Burma, rife with instability from decades of military control, has become a steadily growing hub of international crime.
The Office of the United Nations High Commissioner for Human Rights estimated in 2023 that over 120,000 individuals may have been “held in situations where they are forced to carry out online scams.” Far from hardened criminals, these are victims who are deceived by fake job offers or shady honeypot schemes, trafficked across international borders and coerced into committing criminal acts under threat of physical or psychological torture.
The financial hit across the world has been far more than a blip: The Treasury Department estimated that in 2024, Americans lost over $10 billion to “Southeast Asia-based scam operations” — a 66% increase from the previous year.
The buck does not stop at online scams. The 2021 coup Burma experienced has only worked to increase crime in the Golden Triangle, with the country overtaking Afghanistan in 2023 to become the world’s largest producer of opium.
Production of synthetic drugs in the region has also exploded. In 2024, regional authorities seized 236 tons of methamphetamine in East and Southeast Asia — much of it traced to labs in Shan State in eastern Burma. These figures are likely not representative of the true scale of the trade; methamphetamine prices in Thailand have steadily declined since 2017 — and drastically since 2013 — signaling growing supply.

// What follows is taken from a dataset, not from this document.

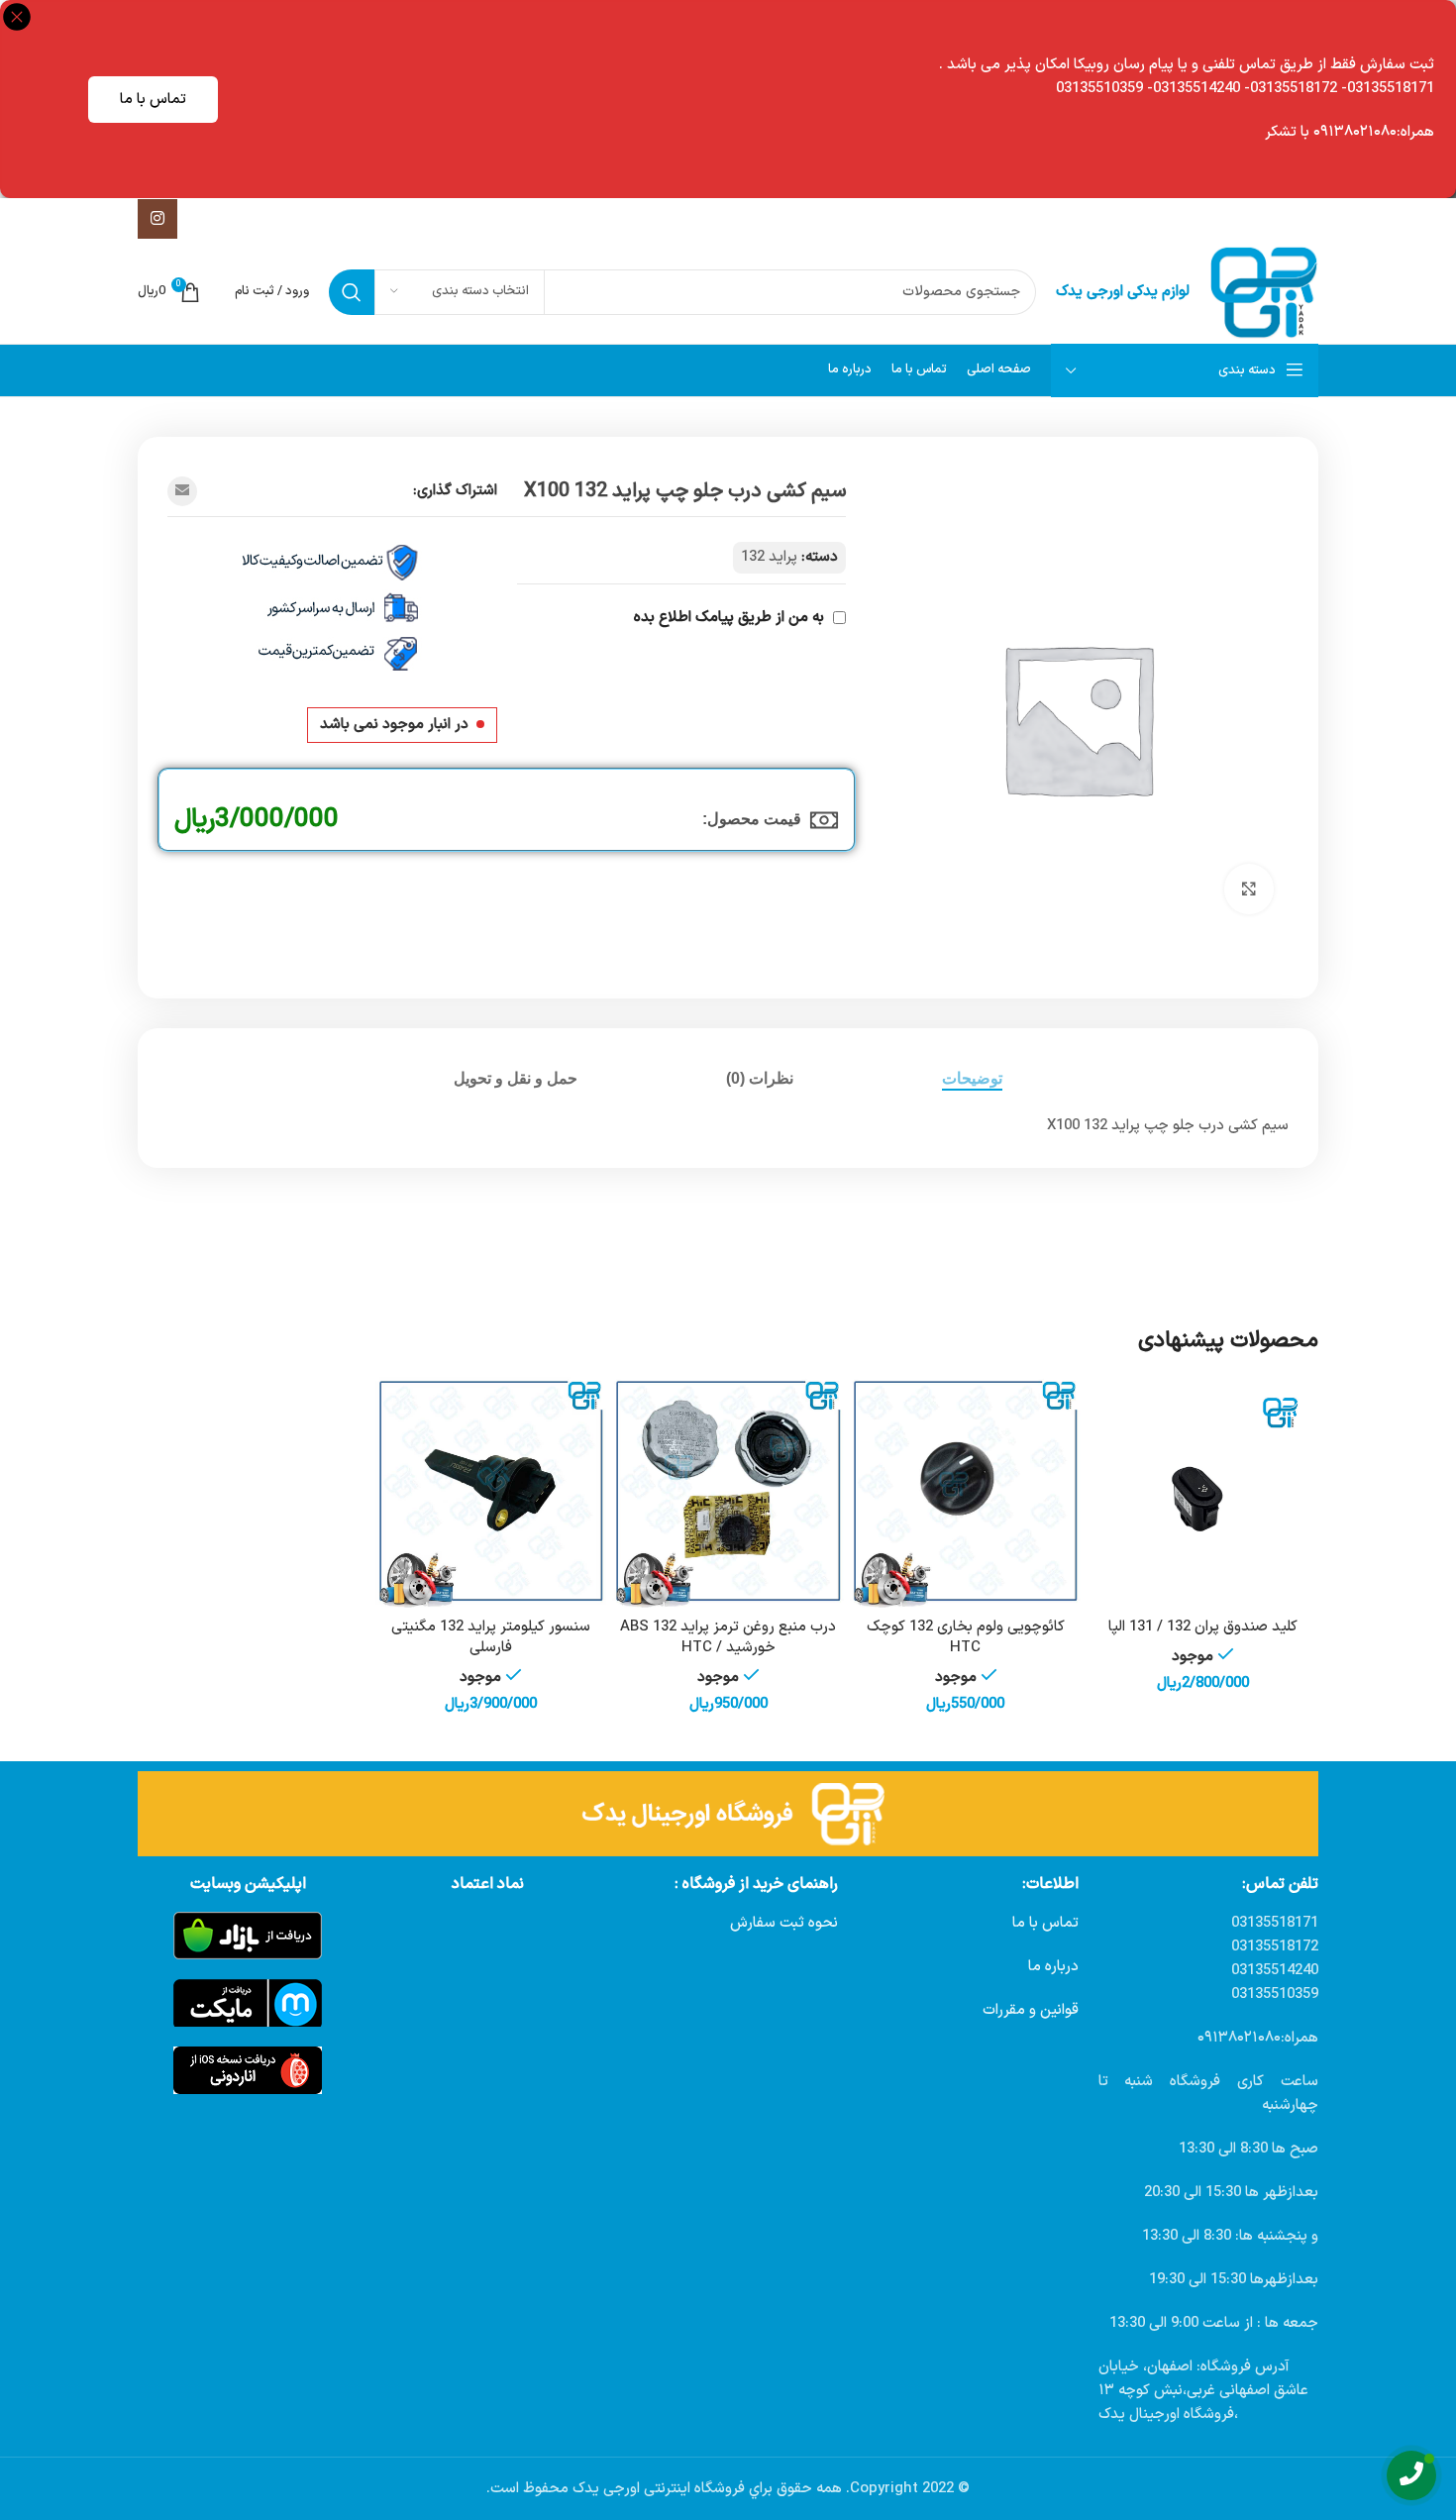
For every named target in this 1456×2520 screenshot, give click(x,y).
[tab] (972, 1078)
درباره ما (1053, 1966)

The simple reality is that the majority of the drugs produced in Burma do not stay within the country’s borders. In 2024, 5.9 tons of heroin were consumed domestically, while between 52 and 140 tons were “potentially exported” according to a 2024 United Nations Office on Drugs and Crime report.
Criminal groups are able to maintain and grow their operations because of the ignorance — and, in many cases, the direct support — of the junta government. Smacking of the state-led Captagon trade under former Syrian President Bashar al-Assad, the junta has long permitted the movement and production of illicit substances within its territories, with troops and officials widely accused of facilitating and profiting from the trade of drugs.
While many anti-junta groups participate in these illicit activities as well, it is important to single out the junta for its overarching responsibility to combat lawlessness in Burma. It is the junta that is the, admittedly loosely recognized, governing authority of the country. People looking in on the conflict must not conflate the responsibilities of non-governmental rebel or paramilitary groups with those of the junta, an established state actor that signed on to a rigid social contract with its citizens.
After overthrowing the democratically elected National League for Democracy in 2021, the junta bears full responsibility for the collapse of the rule of law in the country and the boom in illicit markets that has inevitably followed. It tore apart already feeble democratic institutions — ones it had already worked to undermine during the brief civilian government — and fostered an atmosphere where corruption and criminality go unchecked.
This is not a modern problem; it is one built on decades of military capture. Junta control, led by two distinct groups from 1962 until 2011, created a system of paralyzingly weak institutions, gave the military widespread power and made the judiciary completely subordinate to military authority.
It is a system that has allowed opportunist commanders like Colonel Saw Chit Thu — who, since early 2024, has distanced himself from weakening junta control, at least on paper — to expand their personal criminal enterprises in Burma at the expense of millions.
Put bluntly: This chaos didn’t suddenly appear when the junta reclaimed power in 2021. It is the predictable outcome of decades of institutional decay, hollowed out by corrupt military leaders and local strongmen who have turned state failure into profit. Until the very system that the current Burmese state runs on is remodelled in its entirety, every attempt to tape it back together will result in similar failure.